Faith
Henning
As a newly ordained priest, I served in a suburban parish on Long Island with a large elementary school. I arrived there as one of three priests assigned to the parish, and I replaced a priest who worked with the Spanish-speaking community. While I had studied Spanish in school, I had never actually functioned in the language and now found myself charged with the celebration of the sacraments and the pastoral care of several hundred immigrant families. It was one of those moments when you feel like you have been thrown into the deep end of the pool.
In that first year, I attended as many gatherings as possible to listen to the conversations. At the same time, four women from the parish began tutoring me for several afternoons of instruction and practice each week. They were not professional educators. Each worked long hours as domestics in nearby estates. It was very generous of them to give me precious free time during that first year, and by the end of the year, I felt like I could understand and function. I have worked pastorally in Spanish ever since, and I frequently pray for those generous women.
Something else happened along my journey of learning the language. As I came to know the community, I learned their stories, and I began to be affected by their wisdom, joy, and faith. Many of the folks in the parish were from El Salvador, including my four tutors. In the previous decade, El Salvador had suffered a violent civil war, and many of the parishioners had lost family members or been driven from their homes by the violence. Others witnessed traumatic events such as armed attacks on churches and villages. Still others knew St. Oscar Romero and other priests and religious murdered by the death squads. The folks in the parish were grateful to the United States for receiving them during their time of need, and many benefitted from a special provision for such refugees called Temporary Protected Status (TPS).
Living and working in that parish, I came to know many of those families, and they had a tremendous effect on my young priesthood as they gave such a powerful witness of faith and joy even in the midst of loss and suffering. And I rejoiced to see their families find new lives and new possibilities in the U.S. Most worked more than one job with the dream of giving their young children an education and opportunity. My life and my faith are richer for the opportunity to know and work with them.
Recently, I celebrated a feast for the Venezuelan community here in Boston. There are a large number of immigrants in Boston who hold that same TPS status and have been given refuge from violence and oppression. Venezuelan and Haitian immigrants particularly come from nations that remain mired in conflict and injustice, and many of our neighbors here in Boston have that protected status. There has been deep fear among these communities, and so I am hoping and praying that the Federal Government will continue to extend this status for refugees. I also pray that our national leaders will do the difficult and necessary work of comprehensive immigration reform. It has been more than a generation since any serious attempt to repair our broken system.

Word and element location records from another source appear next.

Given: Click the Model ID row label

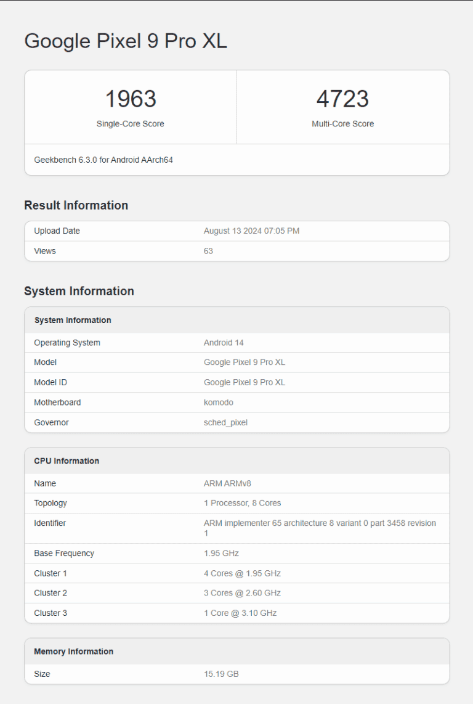Looking at the screenshot, I should pyautogui.click(x=51, y=382).
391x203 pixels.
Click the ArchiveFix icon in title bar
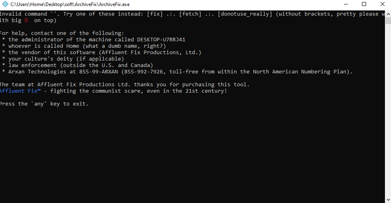[x=5, y=4]
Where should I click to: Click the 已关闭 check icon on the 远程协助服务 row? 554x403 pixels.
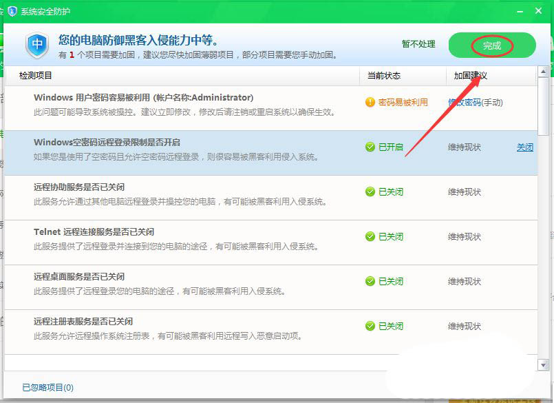click(x=369, y=191)
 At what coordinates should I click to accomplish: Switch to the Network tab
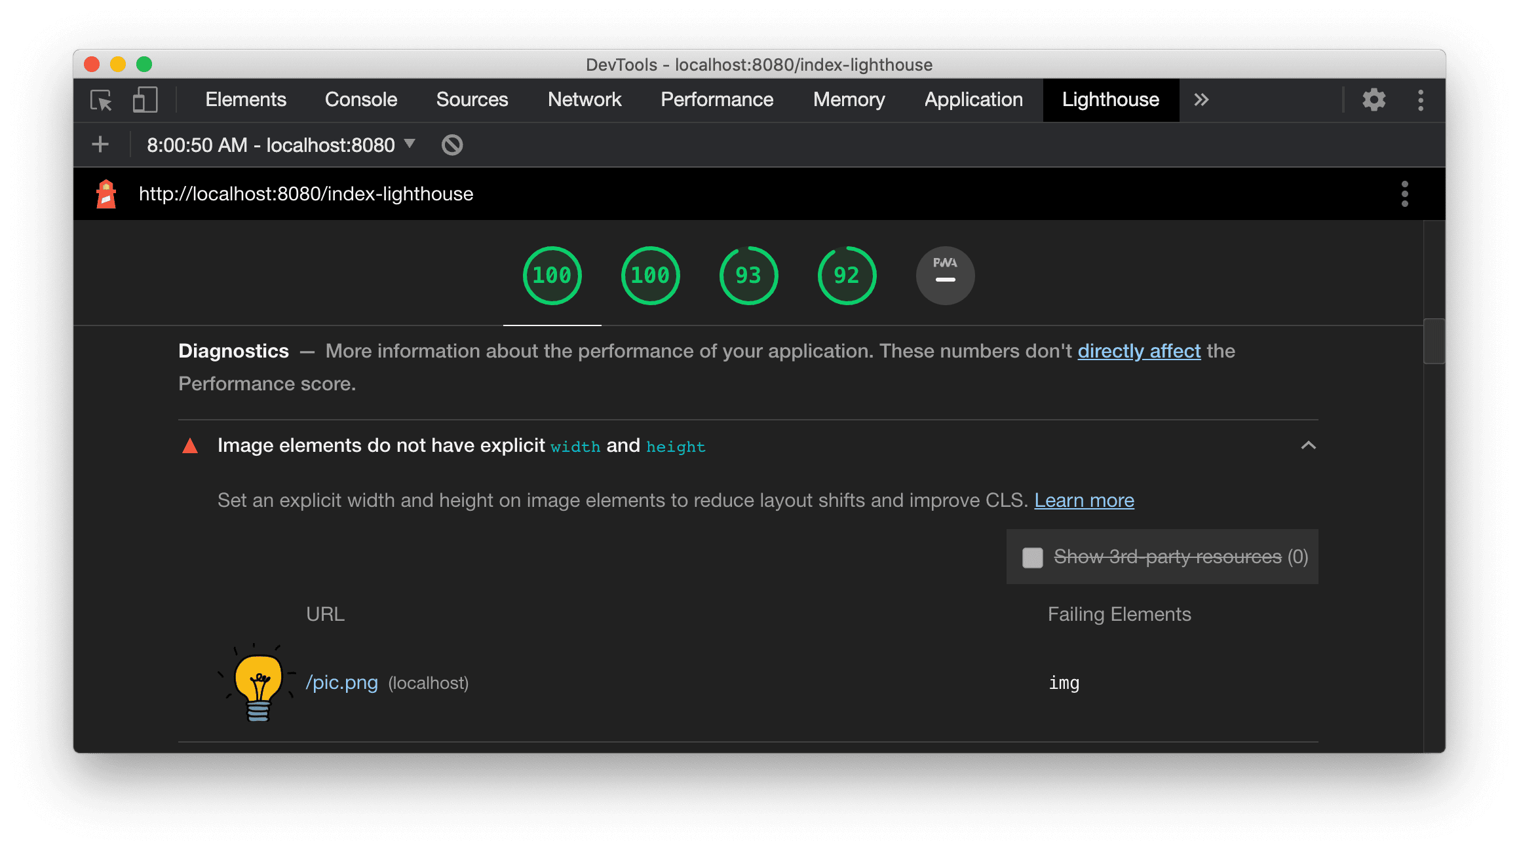[585, 99]
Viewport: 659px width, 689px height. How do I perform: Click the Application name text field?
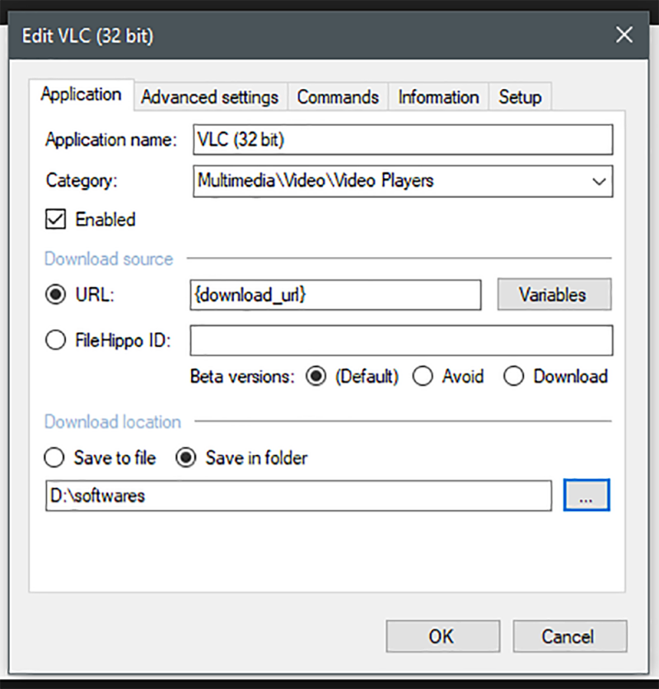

On Oct. 4-5, Pope Leo will celebrate a Jubilee for Migrants in Rome as part of the Holy Year observation. Here in Boston, I will unite myself with the Holy Father in prayer, interceding for our immigrant and refugee communities. The U.S. has been a place of refuge from its very inception. That truth has helped people arriving in this land, and it has blessed and shaped this nation. May the Lord inspire our elected officials to have compassion and preserve that refuge among us.